**AIM OF THE EXERCISE**
Reproduce the data from the line with "Screen dimensions: 442x442" up to and including the line with "tap(143, 132)", requests and all, adding -7 to each coordinate in the answers.
------ DATASET RECORDS ------
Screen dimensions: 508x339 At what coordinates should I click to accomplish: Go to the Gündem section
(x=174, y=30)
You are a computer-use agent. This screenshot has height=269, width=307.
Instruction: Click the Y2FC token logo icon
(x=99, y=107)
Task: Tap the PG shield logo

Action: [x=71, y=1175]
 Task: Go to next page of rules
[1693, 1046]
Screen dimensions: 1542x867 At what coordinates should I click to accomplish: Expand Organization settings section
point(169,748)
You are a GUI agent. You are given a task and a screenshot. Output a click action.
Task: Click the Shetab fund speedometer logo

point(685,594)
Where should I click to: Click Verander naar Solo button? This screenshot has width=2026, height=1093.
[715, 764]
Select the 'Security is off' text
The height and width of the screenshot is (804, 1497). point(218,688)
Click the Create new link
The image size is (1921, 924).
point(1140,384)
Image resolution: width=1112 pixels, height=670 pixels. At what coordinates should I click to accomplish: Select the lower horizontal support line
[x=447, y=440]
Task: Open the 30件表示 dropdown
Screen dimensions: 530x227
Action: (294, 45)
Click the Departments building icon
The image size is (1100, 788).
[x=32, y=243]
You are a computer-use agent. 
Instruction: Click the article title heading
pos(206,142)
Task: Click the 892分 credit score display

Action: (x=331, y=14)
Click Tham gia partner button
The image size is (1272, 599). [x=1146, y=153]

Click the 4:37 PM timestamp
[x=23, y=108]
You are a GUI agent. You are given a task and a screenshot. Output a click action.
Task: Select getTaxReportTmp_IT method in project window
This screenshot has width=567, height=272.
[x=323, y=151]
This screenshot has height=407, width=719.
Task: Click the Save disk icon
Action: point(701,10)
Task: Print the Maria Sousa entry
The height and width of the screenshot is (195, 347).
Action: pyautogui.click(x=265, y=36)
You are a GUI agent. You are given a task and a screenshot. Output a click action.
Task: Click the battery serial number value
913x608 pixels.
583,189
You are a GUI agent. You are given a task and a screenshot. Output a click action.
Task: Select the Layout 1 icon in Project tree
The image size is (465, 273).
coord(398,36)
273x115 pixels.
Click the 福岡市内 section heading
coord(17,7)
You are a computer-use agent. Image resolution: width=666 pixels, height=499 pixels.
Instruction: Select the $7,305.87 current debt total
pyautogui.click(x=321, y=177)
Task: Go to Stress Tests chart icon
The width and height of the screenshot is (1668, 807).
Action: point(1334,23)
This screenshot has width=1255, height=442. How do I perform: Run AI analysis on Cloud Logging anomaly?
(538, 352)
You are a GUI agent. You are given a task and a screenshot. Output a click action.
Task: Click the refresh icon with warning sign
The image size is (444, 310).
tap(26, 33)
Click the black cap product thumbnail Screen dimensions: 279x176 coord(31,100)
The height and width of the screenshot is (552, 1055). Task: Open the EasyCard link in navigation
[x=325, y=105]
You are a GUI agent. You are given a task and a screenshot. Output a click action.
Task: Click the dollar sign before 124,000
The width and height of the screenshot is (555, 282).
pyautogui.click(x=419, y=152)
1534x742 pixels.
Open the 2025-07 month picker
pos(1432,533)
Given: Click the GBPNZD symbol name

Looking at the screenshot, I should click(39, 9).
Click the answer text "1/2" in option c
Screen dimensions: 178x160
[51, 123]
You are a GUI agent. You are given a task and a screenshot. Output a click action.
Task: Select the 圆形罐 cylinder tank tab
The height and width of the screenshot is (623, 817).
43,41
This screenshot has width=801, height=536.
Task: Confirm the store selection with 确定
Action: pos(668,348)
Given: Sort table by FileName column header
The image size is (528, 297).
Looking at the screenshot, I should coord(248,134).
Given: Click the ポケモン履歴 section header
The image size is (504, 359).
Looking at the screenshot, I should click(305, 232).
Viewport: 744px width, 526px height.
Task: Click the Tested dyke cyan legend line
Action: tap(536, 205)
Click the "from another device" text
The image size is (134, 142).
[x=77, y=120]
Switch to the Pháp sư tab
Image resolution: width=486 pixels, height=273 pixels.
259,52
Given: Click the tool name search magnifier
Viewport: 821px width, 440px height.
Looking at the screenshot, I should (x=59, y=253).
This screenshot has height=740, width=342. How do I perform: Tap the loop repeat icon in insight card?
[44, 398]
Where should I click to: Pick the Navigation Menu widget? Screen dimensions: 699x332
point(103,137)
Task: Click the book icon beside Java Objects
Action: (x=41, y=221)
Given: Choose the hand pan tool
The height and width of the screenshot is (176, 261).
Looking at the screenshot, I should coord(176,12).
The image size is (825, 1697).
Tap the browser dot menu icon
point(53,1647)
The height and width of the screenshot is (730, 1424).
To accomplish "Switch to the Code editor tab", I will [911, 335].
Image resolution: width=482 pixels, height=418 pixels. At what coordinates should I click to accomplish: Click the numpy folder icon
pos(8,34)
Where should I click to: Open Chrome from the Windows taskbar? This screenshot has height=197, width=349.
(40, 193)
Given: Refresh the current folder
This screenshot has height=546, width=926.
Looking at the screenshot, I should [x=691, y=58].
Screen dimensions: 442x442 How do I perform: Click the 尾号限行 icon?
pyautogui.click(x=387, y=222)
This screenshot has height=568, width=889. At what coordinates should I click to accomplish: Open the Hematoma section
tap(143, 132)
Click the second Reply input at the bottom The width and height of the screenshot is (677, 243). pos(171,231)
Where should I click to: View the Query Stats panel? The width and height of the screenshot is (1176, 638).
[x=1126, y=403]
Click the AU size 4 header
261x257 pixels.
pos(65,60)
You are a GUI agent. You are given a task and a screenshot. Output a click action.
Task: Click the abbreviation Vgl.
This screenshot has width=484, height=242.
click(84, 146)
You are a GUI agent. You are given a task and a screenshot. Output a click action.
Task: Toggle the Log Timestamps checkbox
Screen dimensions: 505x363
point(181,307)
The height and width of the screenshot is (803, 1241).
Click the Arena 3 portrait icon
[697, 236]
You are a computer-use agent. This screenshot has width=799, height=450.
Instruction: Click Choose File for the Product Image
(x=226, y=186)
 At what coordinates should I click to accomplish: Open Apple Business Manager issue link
------
**SOLUTION FOR THIS TASK**
Screen dimensions: 442x442 How do I perform: Click the 尾号限行 icon?
pyautogui.click(x=380, y=215)
This screenshot has height=568, width=889. At what coordinates should I click to accomplish: Open the Hematoma section
tap(136, 125)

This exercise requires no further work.